Few would debate that the city of Dallas, Texas stands as a monument to America's car culture. Made famous as the setting for the eponymous TV series, the city began as a compact boom-town before cheap oil awoke Dallasites to the wide open spaces now part of the conurbation known as the Dallas-Fort Worth Metroplex.
These days Dallas' downtown core all-but empties before dinner, leaving only the homeless to wander past shuttered office towers and vacant parking lots. The suburbs represent the city's real cultural and economic engine, orbiting the downtown core like planets around a dead star. The suburbs themselves glow with the saturated colours of American optimism.
Dallas is noteworthy not for this expansive horizontality - now common to most North American cities - but rather for its incomplete verticality. Resulting from the flood-prone terrain, up-and-out land use policies, and a deficit of investment in civic infrastructure, Dallas lacks all but the most hesitant and grudgingly necessary underground development. In essence, the city lacks a basement. Houses are built without cellars and the soil underneath the city is bereft of metro stations, underground parking lots, and shopping arcades. Compared with cities where underground construction is often halted for years at a time after archaeological treasures are discovered, Dallas' lack of literal roots underlines a lack of figurative rootedness.

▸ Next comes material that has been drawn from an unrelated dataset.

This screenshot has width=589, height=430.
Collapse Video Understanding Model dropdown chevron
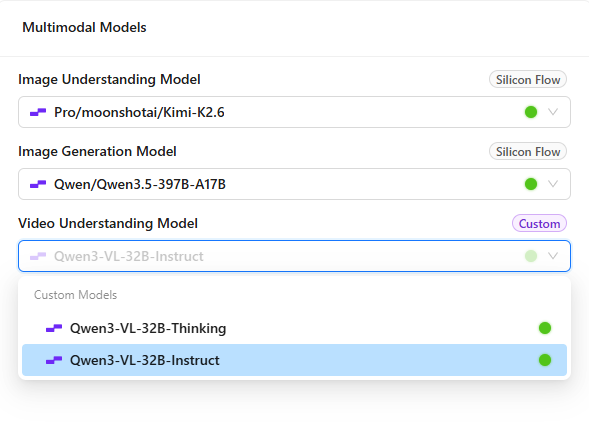click(x=553, y=256)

One of the few noteworthy features below the streets of Dallas are the public fallout shelters which were installed at the outset of Cold War. Long decommissioned, some buildings still display signs for these refuges, listing their potential capacity for lucky survivors. Other than these forgotten bunkers, the city's vertical dimension expands solely from the streets up. The underground exists only as a place of fantasy and myth. If digging serves to reveal the past, Dallas' subterranea confirms that in spite of being immortalized on TV, the city's history is yet to be written.